Recently, Valarmathi (name changed), a 53-year-old woman, was brought to the casualty section of a government hospital after she developed sudden chest pain and fell unconscious at home. The doctors tried to perform CPR but was later declared brought dead. While they did not disclose it when the woman was rushed to the hospital, the family members later revealed that she was COVID positive and was under home quarantine. This exposed the healthcare workers at the casualty to the risk of catching the infection.
With an increase in non-COVID emergency cases after the unlock, the risk of suspected pandemic cases entering general wards has gone up substantially. The hospital staff who attend to casualty cases wear masks but not PPE kits, which increases the risk.
“We cannot deny treatment to anyone because their COVID status is unknown. But if their kin are aware of the infection status, they should reveal it to the staff upon arrival. The PPE kits are useful to keep us same from infection while working in emergency units. However, it is given only in suspected cases, as it is not easy to wear it throughout the duty hours,” said a medico at Government Stanley Medical College Hospital.
The authorities at Government Kilpauk Medical College Hospital said that the hospital does not receive any mild or even suspected infection cases in non-COVID areas, as there is a separate causality for such patients. If they have doubts about the patient carrying the infection, the staff are given PPE kits.

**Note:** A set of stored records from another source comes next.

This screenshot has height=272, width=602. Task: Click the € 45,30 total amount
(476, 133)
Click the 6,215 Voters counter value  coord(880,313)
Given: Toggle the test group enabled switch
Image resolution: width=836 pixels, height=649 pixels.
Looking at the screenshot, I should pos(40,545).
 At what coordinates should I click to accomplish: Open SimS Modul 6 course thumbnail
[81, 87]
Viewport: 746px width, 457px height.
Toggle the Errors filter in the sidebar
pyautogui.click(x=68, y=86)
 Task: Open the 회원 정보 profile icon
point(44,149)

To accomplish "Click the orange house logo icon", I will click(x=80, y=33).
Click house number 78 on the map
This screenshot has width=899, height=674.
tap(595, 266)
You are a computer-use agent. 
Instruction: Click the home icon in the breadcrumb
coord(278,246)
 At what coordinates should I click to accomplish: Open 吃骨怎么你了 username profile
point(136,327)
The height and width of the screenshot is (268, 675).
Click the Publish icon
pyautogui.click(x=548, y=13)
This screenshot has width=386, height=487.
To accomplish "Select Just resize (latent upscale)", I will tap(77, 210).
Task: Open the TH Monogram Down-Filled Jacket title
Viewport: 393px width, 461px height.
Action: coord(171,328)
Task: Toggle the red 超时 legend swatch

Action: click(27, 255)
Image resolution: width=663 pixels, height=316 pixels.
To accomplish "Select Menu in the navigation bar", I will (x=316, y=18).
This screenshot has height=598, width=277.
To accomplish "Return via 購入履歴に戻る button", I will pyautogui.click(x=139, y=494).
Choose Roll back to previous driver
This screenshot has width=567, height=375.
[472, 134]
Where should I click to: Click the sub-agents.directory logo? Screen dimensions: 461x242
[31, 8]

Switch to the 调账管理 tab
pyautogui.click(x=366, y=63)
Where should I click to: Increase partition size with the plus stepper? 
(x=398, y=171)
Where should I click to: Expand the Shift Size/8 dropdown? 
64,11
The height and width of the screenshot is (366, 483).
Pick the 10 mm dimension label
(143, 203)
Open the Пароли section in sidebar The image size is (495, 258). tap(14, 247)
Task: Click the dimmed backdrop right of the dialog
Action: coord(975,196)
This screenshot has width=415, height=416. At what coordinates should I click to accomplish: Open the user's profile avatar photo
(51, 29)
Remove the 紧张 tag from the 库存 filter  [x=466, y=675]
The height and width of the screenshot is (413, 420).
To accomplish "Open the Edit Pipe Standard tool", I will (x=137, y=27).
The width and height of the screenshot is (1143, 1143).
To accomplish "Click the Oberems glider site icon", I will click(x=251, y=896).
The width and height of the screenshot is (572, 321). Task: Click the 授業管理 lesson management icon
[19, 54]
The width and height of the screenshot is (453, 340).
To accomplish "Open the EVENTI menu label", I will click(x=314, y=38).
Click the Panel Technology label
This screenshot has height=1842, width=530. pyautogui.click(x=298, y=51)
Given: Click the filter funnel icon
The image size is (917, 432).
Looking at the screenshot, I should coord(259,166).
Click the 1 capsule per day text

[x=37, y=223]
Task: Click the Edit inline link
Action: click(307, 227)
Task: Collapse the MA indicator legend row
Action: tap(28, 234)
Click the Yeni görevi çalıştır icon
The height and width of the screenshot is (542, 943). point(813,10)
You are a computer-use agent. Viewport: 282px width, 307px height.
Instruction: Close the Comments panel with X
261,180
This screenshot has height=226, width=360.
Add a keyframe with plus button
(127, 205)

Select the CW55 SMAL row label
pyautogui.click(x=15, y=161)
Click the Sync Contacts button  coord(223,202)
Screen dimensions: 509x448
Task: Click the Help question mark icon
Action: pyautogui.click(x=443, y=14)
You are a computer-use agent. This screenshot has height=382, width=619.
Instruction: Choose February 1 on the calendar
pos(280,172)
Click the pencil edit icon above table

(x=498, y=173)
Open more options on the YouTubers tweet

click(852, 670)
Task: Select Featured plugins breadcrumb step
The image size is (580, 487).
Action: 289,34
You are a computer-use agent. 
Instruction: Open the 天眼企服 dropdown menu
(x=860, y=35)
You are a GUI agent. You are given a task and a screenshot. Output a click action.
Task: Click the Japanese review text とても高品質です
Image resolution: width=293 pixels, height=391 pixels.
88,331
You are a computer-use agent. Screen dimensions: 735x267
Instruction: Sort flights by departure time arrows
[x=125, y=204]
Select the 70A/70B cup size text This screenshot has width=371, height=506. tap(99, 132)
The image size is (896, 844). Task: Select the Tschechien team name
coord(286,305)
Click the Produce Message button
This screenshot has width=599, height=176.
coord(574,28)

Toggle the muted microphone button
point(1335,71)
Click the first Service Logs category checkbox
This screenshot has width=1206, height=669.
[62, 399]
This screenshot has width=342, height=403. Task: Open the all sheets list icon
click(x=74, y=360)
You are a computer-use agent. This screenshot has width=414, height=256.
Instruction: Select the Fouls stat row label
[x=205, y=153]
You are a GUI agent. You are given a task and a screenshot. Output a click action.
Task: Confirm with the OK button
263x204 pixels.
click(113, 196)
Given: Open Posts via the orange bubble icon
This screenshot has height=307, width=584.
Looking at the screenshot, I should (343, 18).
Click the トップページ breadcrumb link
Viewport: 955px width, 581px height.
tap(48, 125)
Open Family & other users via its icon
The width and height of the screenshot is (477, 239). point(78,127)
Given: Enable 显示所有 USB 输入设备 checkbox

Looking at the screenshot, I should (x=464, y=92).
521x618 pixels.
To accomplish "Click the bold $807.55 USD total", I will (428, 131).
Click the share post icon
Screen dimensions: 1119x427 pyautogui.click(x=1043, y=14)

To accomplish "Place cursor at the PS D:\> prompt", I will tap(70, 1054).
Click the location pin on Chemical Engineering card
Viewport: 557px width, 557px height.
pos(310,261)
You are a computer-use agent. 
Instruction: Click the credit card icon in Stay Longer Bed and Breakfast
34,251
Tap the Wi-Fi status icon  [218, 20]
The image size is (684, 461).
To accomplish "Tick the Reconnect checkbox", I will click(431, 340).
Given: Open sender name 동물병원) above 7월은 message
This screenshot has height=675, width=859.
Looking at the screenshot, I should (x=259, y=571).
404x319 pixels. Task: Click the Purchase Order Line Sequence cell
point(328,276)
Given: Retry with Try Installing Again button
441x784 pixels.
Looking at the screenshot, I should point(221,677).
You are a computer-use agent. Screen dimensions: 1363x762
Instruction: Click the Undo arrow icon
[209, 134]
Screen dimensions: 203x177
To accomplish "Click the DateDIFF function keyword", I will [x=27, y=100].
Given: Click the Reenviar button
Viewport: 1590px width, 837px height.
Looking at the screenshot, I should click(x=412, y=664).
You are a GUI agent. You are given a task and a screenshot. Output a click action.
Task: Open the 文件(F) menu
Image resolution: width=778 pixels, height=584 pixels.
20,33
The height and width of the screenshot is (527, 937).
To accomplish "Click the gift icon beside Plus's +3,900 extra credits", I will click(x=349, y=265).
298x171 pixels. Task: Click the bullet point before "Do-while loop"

“The patients with even suspected symptoms are sent to COVID-19 step down unit. There are adequate number of PPE kits available, and it is available at casualty units to be used in case of any suspected cases. But if patients’ family do not reveal the symptoms history or if their COVID status is hidden, it puts the healthcare workers at risk,” said Dr E Theranirajan, Dean, Rajiv Gandhi Government General Hospital.